This article was first published in Civil Service World.
The Budget was a mixed bag for local government. Councils face financial uncertainty after 2020, with grant funding still reducing, the definition of “fair funding” still pending and the prospect of business rates retention still dangling. The Chancellor recognised the priority to give businesses the ability to plan and invest with confidence, but no such assurance was forthcoming to council chiefs who must continue to grapple with uncertainty.
Instead we saw some tinkering with local revenues bases. The 100% business rates retention pilot for London shows this reform is still on the table, but a significant section of the speech was dedicated to acknowledging the declining legitimacy of the tax with businesses. The 100% council tax premium on empty homes is a welcome lever but given that the tax is based on 1991 property prices, it is increasingly decoupled from present demand realities. The need for more ambitious fiscal devolution if local government is to be self-sufficient in the future remains, despite the clear absence of political appetite.
Several announcements showed that the devolution agenda has life in it yet. A local industrial strategy in Greater Manchester, a second devo deal for the West Midlands and a new deal for North of Tyne are all welcome developments. Yet the government response still hasn’t matched the scale of appetite that exists in many parts of the country, particularly two-tier areas. There is a need to shift out of the ad hoc, case-by-case approach to devolution and set out a transparent framework so that all areas know the rules of the game. This should also engage all departments in Whitehall to consider how devolving existing funding can generate greater impact with finite resource across the full range of service delivery areas. Devolution should also be fully integrated into the Industrial Strategy instead of just an add-on to it.
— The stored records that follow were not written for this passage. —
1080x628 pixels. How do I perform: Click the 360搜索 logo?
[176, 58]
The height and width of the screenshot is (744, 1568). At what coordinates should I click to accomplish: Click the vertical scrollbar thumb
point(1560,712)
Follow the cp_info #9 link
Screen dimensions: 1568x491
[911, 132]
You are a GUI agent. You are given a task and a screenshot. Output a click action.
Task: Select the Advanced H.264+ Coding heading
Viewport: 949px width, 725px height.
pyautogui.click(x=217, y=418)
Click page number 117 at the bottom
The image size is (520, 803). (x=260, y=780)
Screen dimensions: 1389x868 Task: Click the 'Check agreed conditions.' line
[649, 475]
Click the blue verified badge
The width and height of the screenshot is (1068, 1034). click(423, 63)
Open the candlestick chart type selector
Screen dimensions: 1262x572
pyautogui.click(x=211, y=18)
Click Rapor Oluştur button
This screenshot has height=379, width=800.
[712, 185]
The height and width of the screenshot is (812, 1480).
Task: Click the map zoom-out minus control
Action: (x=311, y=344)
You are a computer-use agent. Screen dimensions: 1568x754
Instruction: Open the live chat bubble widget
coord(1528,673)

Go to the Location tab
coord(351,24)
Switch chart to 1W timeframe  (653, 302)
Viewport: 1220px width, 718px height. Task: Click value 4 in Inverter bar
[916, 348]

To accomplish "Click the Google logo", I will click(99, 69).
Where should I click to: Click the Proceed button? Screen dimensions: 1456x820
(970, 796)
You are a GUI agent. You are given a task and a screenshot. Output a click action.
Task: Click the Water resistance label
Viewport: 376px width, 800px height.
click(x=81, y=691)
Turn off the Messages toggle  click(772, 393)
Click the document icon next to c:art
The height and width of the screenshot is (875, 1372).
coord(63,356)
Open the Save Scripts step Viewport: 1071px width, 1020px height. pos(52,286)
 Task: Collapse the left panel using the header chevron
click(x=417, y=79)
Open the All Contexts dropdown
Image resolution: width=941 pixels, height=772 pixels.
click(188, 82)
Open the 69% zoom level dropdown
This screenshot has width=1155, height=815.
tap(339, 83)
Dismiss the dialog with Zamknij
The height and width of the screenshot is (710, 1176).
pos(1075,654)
The package of housing measures appears to be both an ambitious and a pragmatic attempt to address the need to boost housing supply across the spectrum of need. Councils have long been calling for recognition that they can play a more active role, and the announcement that the HRA borrowing cap will be removed in high demand areas will be welcome. We await further details of this – the prospect of implementation delays and bidding for the entitlement risk dampening the immediate impact. And the definition of “high demand” will be important to establish – housing need varies from place to place, for example urban and rural. Local government as a sector should have a preference for the same treatment across the board, rather than rules for some and not others. But that the principle that removing the borrowing cap can play a role in increasing supply has been recognised is good news.
Finally, the Budget was totally silent on two local services which are high on the priority list for councils: social care and children’s services. The beleaguered NHS was propped up again with £2.8bn revenue over the next few years and a £10bn capital boost over the next five, but the challenge of under-funded social care provision remains. The £2bn committed in March’s Budget has since been largely rerouted towards reducing hospital pressures from delayed transfers of care – an important, but only one dimension of a more complex overall problem. And the LGA has outlined a £2bn gap between resources and demand for children’s services which the government has so far not responded to. Care of our vulnerable elderly and children is a priority for councils – this needs to be matched by Government commitment.
The Chancellor ended with a well-worn political catchphrase “forward, not back”. Another springs to mind for this Budget “much done, much still to do.”